(TASK DIRECTIONS) Return each record word for word and omit the pictures.

***** AVAILABLE DATA

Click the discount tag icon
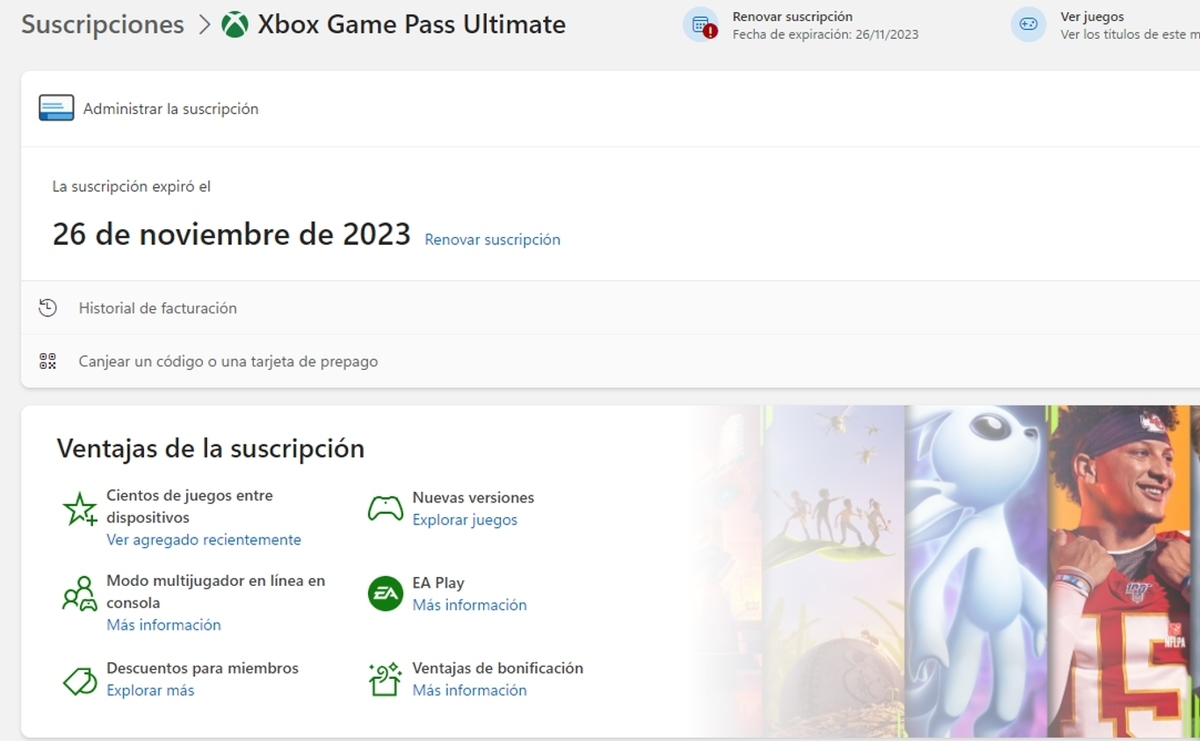The image size is (1200, 741). coord(79,680)
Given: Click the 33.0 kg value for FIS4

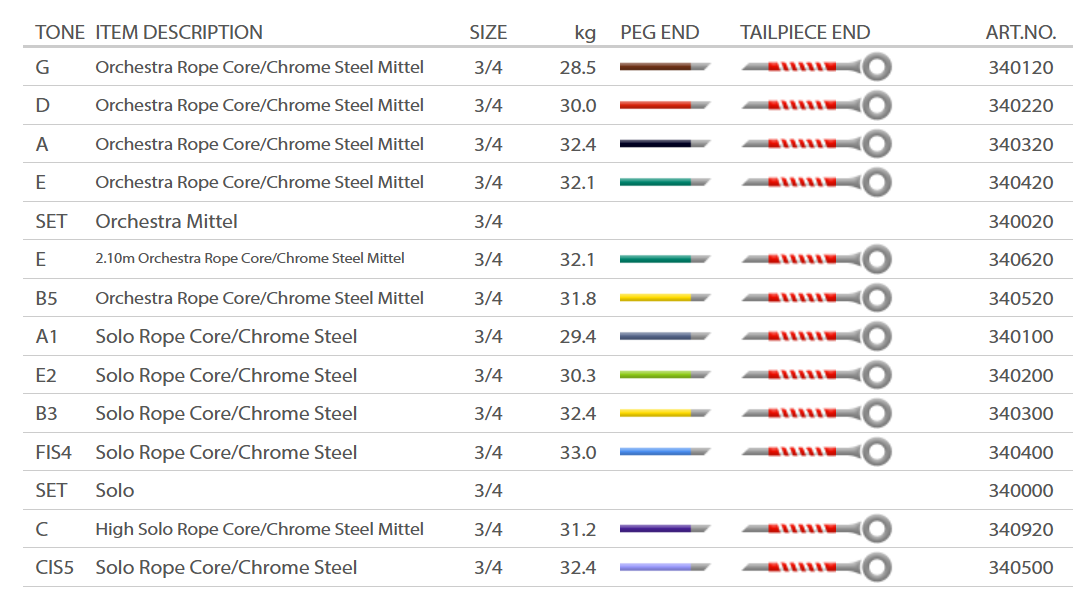Looking at the screenshot, I should point(578,453).
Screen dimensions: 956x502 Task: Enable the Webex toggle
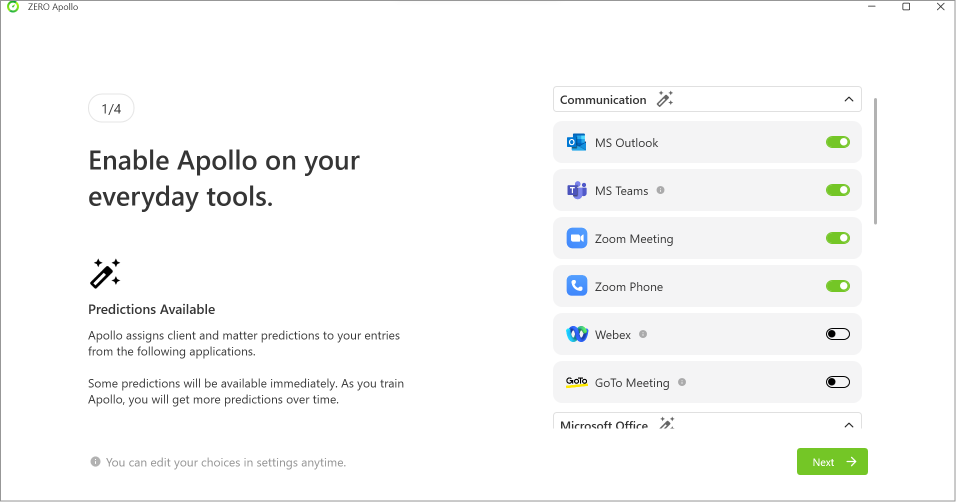[837, 335]
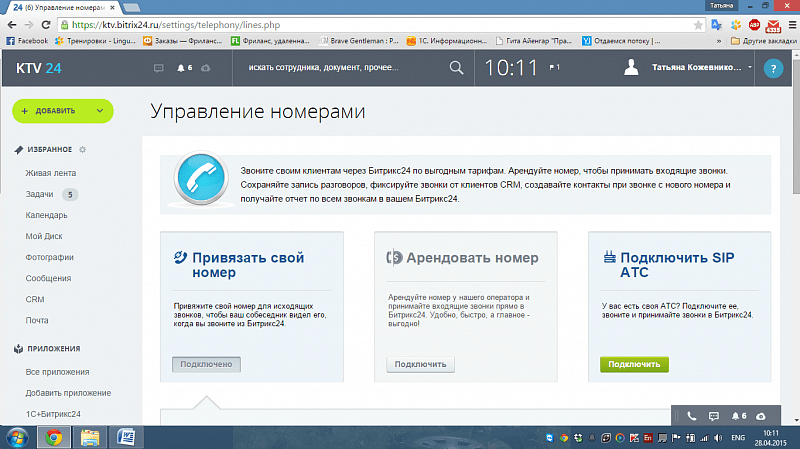The height and width of the screenshot is (449, 800).
Task: Open CRM in the sidebar menu
Action: coord(35,299)
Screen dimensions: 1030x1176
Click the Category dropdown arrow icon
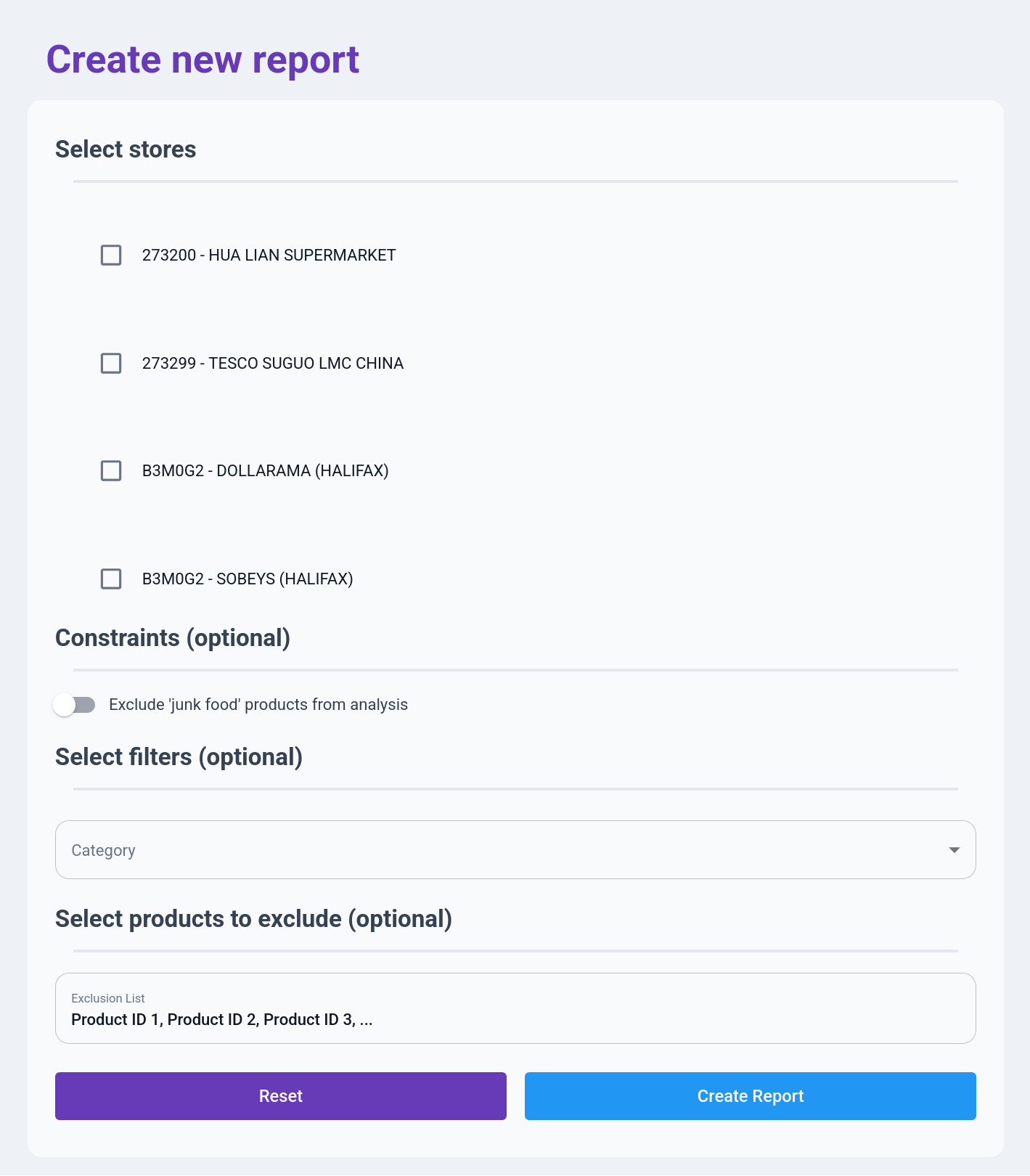tap(955, 850)
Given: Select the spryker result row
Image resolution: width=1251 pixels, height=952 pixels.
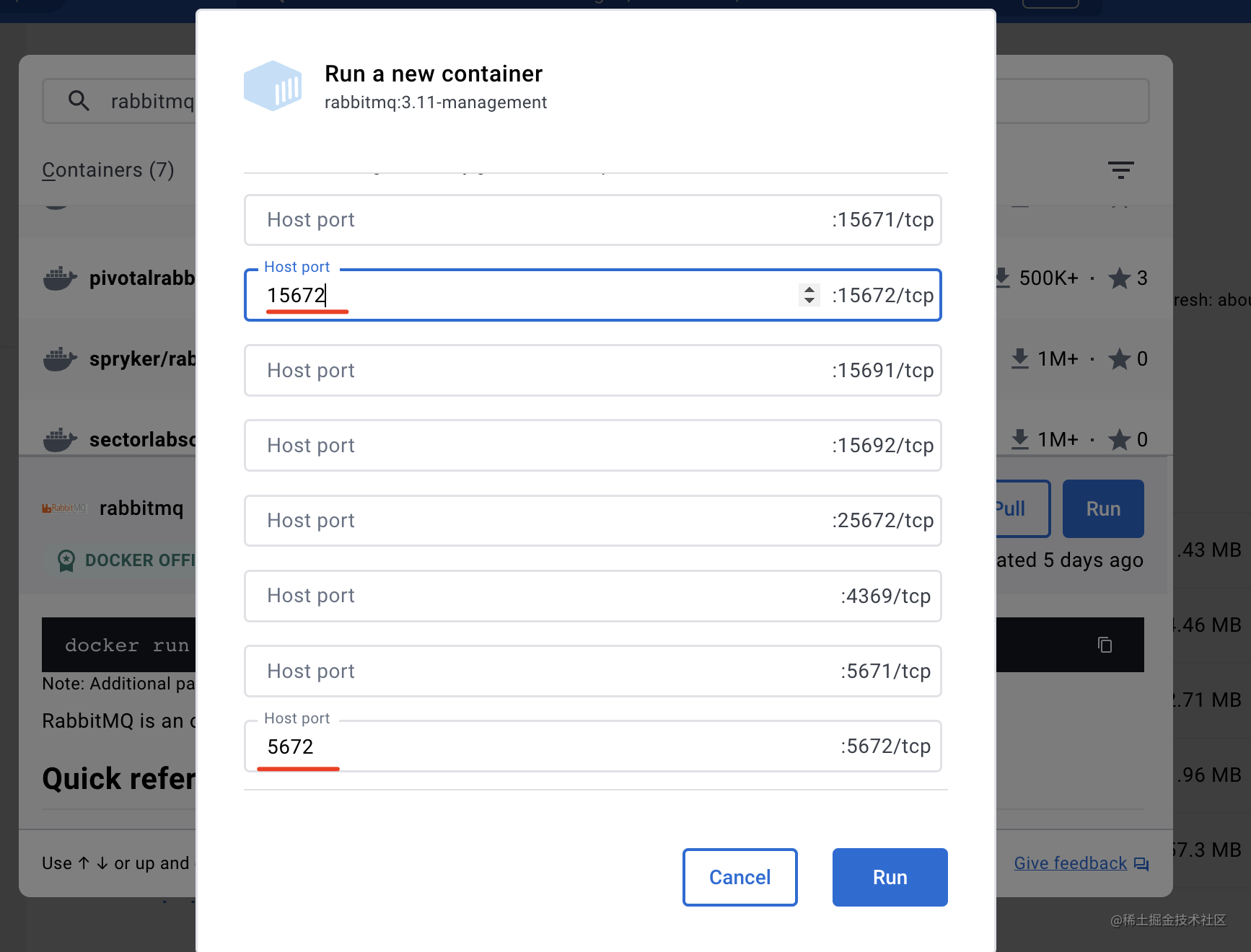Looking at the screenshot, I should coord(115,359).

**********

(ANSWER BELOW)
Click the discount tag icon
The image size is (1200, 741). coord(79,680)
Given: Click the 33.0 kg value for FIS4

Looking at the screenshot, I should point(578,453).
Screen dimensions: 956x502 Task: Enable the Webex toggle
[837, 335]
The height and width of the screenshot is (449, 800).
Task: Open CRM in the sidebar menu
Action: coord(35,299)
Screen dimensions: 1030x1176
Click the Category dropdown arrow icon
tap(955, 850)
Given: Select the spryker result row
Image resolution: width=1251 pixels, height=952 pixels.
Looking at the screenshot, I should coord(115,359).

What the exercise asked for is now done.